* START DOCUMENT SECTION *

We support this proposal. Save for those cases where Parliament has provided that dismissal for a specified reason is automatically unfair, we believe that the overriding issue should be whether the dismissal was in substance unfair. Where the dismissal was fair in fact but there has been some purely procedural irregularity we doubt there is any proportionate benefit either for employees, employers or employment relations by revisiting the process once the employment relationship is ended. This is particularly the case when the award to an employee in such a case is minimal and amounts at best to a pyrrhic victory.

6 The Government is also seeking views on whether further guidance or good practice material is needed to ensure that employers are aware of and can meet their obligations in written statements of employment terms.
We recognise there is a case for ACAS providing a model statement of employment terms, particularly for very small and small employees. Equally if there is to be good practice guidance, we see no reason why it should be aimed at employers: it should be equally available to employees, be it through the ACAS website or otherwise.

7 Removing ACAS’ duty to conciliate in cases, such as disputes over pay, breach of contract and redundancy payments.
We do not have any specific experience on or expertise of such claims. As indicated above, we welcome the general approach of these proposals to try to ensure that disputes are resolved internally if possible. Put simplistically we see the new framework as emphasising internal resolution, then if that is unsuccessful conciliation and then if that is unsuccessful adjudication.

We would therefore have expected there to be some substantive reasons for the proposal that certain employment disputes should leapfrog the conciliation stage. While we recognise that some particular disputes (e.g. those essentially of law, rather than fact) may not be well suited to conciliation, on the information advanced in the consultation paper we do not think the proposal to remove classes of dispute from the duty to conciliate is justified. If the Department is to consider fast-tracking cases about redundancy, pay and breach of contract (see proposal 17 below) we hope it will also consider the case that others are making for a Labour Inspectorate.

8 Introducing a fixed period for conciliation.
As we understand the position, the duty on ACAS to conciliate arises once a tribunal application has been made. As we have stated it is our view litigation almost invariably signals the end of the working relationship and so, once litigation has been initiated, we imagine the potential for the conciliator to save the working relationship is greatly reduced.

If this is correct, then the conciliator’s role at that time will primarily be to seek mutually agreeable terms on which the relationship ends. We think there is a case for looking at the extent to which employees might be expected or required to seek conciliation before they can bring an ET claim. This would mean that employees (and employers) will be more likely to think of approaching ACAS before the working relationship is irrevocably damaged.

While the merit and practicalities of this suggestion are matters on which ACAS and the Employment Tribunal Service will be well placed to assess, we flag at this point that were there to be a requirement it would not be desirable to apply it to a claim for interim relief.

9 Broadening the scope of compromise agreements to match ACAS-conciliated settlements.
We support this proposal to remove the apparent anomaly that while unions, advice agencies and lawyers can compromise a particular employment claim, only ACAS can provide a final settlement of all employment claims.

10 Enabling other organisations to provide conciliation services alongside ACAS.
As a matter of principle we believe that competition is a good thing and we see no reason why it cannot exist within the public sector. This is not to say that ACAS does not do an excellent job, but we imagine that the only help other conciliators would look to the Government to provide would be a level playing field.

* END DOCUMENT SECTION *

EXERCISE INSTRUCTIONS:
1: In the consultation response on employment disputes, what three stages does the new framework emphasize, in order?
2: Carry on the consultation response on employment disputes from its last sentence.
The lines that come next play no part in this work.

* START RECORDED DATA *

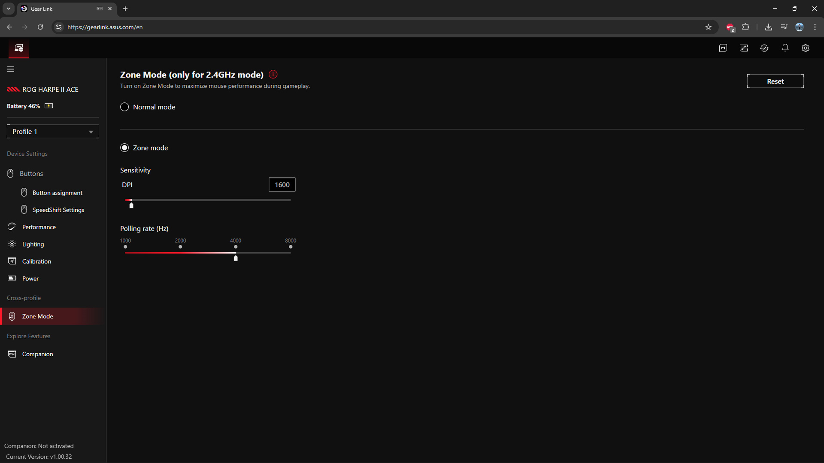Screen dimensions: 824x463
Task: Open the Performance settings icon
Action: point(12,227)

* END RECORDED DATA *

ANSWERS BY TASK:
1: Internal resolution first, then conciliation if that fails, and then adjudication if conciliation fails.

2:
11 Introducing charging for applications to employment tribunals and when a case is listed for hearing.
Where a member of the public brings a civil claim (including a small claim against a retailer) he or she is expected to pay a modest fee - though exemptions exist for those on benefit or in need. Additionally such fees are recoverable if the claim is successful. We understand that the reasons for such fees are that it is believed that they (a) discourage people from lightly bringing claims and (b) ensure that the costs of the resolving a dispute are borne in part by those who initiate the claim, and not exclusively by public funds.

We see no general reason of principle why all employment claims should be treated differently. If however, as a matter of practice, the great majority of ET claimants would be eligible for some form of state support and so would not pay any fee, then the cost of administering the scheme would be disproportionate to any benefit. An obvious example of this would be a proposal that fees be introduced for social security tribunals. On the information presented in the consultation paper we are unable to make an assessment of this.

If there are to be charges, we make two points. First, there should only be one charge, be it for the application or on the listing of the case (and we favour on the listing of the case as there charges may be levied on both parties). Secondly, there should not be any charges for low or fixed value claims such as workplace detriment, unlawful deduction of wages or redundancy payments.

If accepted, the result of this would be that charges could only be introduced for unfair dismissal claims and other claims at large, would be levied once on both parties, would be subject to a means test for the applicant and would be recoverable by the winning party. As stated above, we would expect there first to be some cost-benefit analysis as to the implications for public funds.

As to deterring inappropriate claims or defences, charges are the only tool available while the employment tribunal system is cloaked in the current excessive levels of secrecy. As we explain in our response on proposal 20, in our view a better way to deter people from lightly making or disputing tribunal claims will be if the whole process is conducted in the open.

12 Including in awards of costs compensation for the time a party has spent in dealing with the claim in awards of costs.
Earlier this year new rules were introduced (a) to broaden the circumstances in which costs may be awarded and (b) to substantially increase the maximum award of costs. We consider before any further changes are developed in this area, the practical effects of these new rules should be assessed.

13 Changing the presumption on awarding costs in weak cases, so that tribunals will have to give reasons why costs are not awarded.
See the comment immediately above.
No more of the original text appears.